While we have seen natural declines in EnQuest’s existing production base in H1 2017, Kraken is on course to drive a material increase in EnQuest’s production in 2018 and beyond.”
1Net production since first oil on 23 June, averaged over the six months to end June 2017
Kraken development update highlights
First oil from Kraken was delivered on 23 June 2017. To date, the four wells from drill centre 1 (DC1) and two wells out of the three wells from drill centre two (DC2), have produced at initial gross rates above expectations and with stabilised flow rates which confirm the Field Development Plan. DC1 maximum individually tested well rates have been approximately 24,000 Bopd, with stabilised combined well rates at approximately 15,000 Bopd. One DC2 well has been tested at a rate above 10,000 Bopd, demonstrating excellent reservoir properties and completion efficiency. Injection wells have also surpassed expectations. The hydraulic submersible pumps, subsea production system and turret have all performed as expected.
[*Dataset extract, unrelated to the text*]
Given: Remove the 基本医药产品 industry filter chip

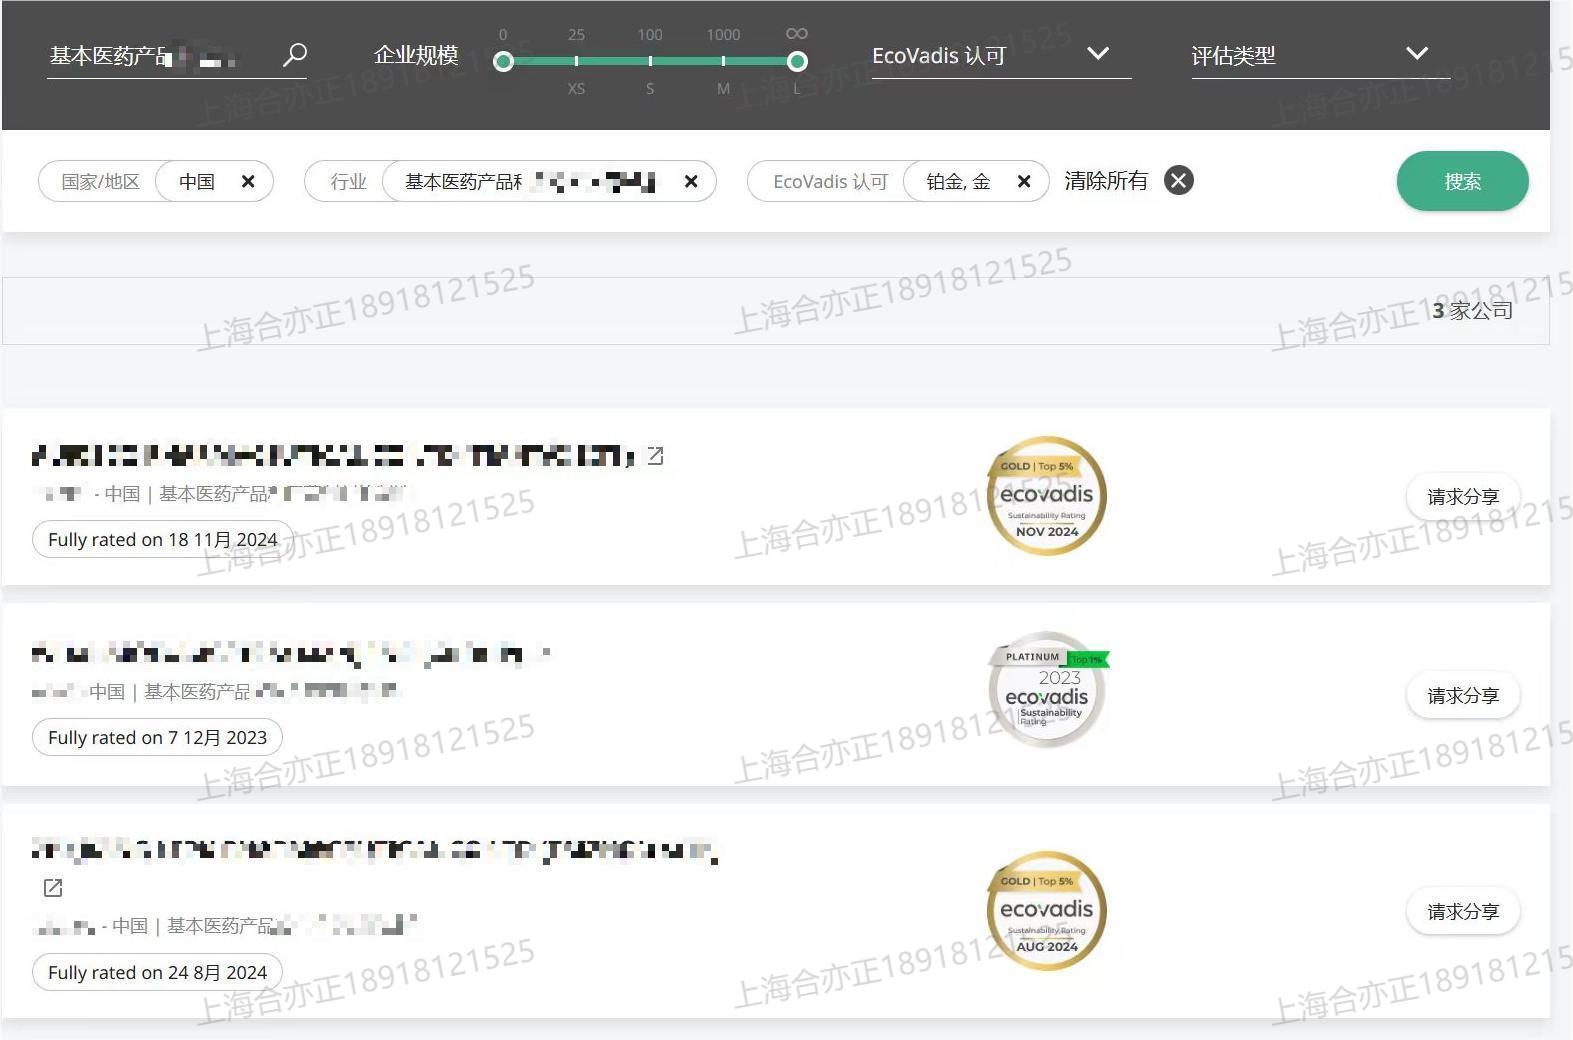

Commissioning of the FPSO vessel topsides equipment continues and, despite good well deliverability, has been constraining production so far. Whilst in Q3 2017, volumes are behind forecast as equipment is commissioned, we expect operational uptime to improve accordingly and to deliver plateau production of approximately 50,000 Bopd gross in H1 2018.
DC3 wells are now due to complete in Q4 2017, ahead of schedule, further facilitating the achievement of plateau performance in H1 2018.
We expect to achieve a further c.$100 million of capex savings on the project as a result of the drilling of DC3 being completed 3 to 4 months earlier than planned and lower market rates for the subsea costs of DC4. Full cycle gross project capex is now estimated to be c.$2.4 billion, 25% down on the original sanctioned cost of $3.2 billion.
Northern North Sea production
The ongoing Thistle/Deveron programme to improve the reliability of water injection continues to have a positive impact, plant uptime is also improving. At the Don fields, well performance was particularly good at Don Southwest, with high levels of production efficiency across the Don fields. Production improving chemical treatments are planned at both West Don and Don Southwest. 2017 water injection issues at Heather/Broom have impacted production year on year, offset by high levels of production efficiency.
Central North Sea Production
The work programme in the Greater Kittiwake Area (GKA) & Scolty/Crathes for 2017 continues to be focused on optimising production across the assets. Good production has been delivered from the GKA fields, with high levels of plant uptime and production efficiency. Production rates on Scolty/Crathes have been constrained due to wax build up in the pipeline. Chemical treatments have been carried out which have allowed production to continue at reduced rates. Further work is ongoing to identify longer term solutions. Evaluation of the potential from the Eagle discovery is ongoing; Dana Petroleum has confirmed its intention to withdraw from this discovery.
At Alma/Galia, the final phase of the power and also the produced and sea water injection optimisation projects have been completed on the EnQuest Producer. As expected at the time of EnQuest’s full year 2016 results announcement in March 2017, production from Alma/Galia has been lower than in 2016, given shut in wells, production outages in Q1 due to storm damage and natural declines. Discussions continue with the ESP supplier on rectification plans to address the ongoing pump reliability issues.
EnQuest continues to invest in low cost well work and facility projects to improve production efficiency, including gas compression train and power generation control system upgrades. In addition, robust inspection and refurbishment campaigns on platform topsides and structures support ongoing safe operations.
Longer term, EnQuest will extend field life through further investment in idle well restoration, facility improvements and upgrades, well workovers, new drilling and secondary recovery projects to increase ultimate recovery. Significant progress is being made in 2017 on technical studies to better define the next phase of these projects.
The Tanjong Baram field has produced with excellent operational uptime in 2017 and the focus remains on steady, safe and low cost operations.
A futher update and additional analysis will be provided with EnQuest’s 2017 half year results on 7 September 2017.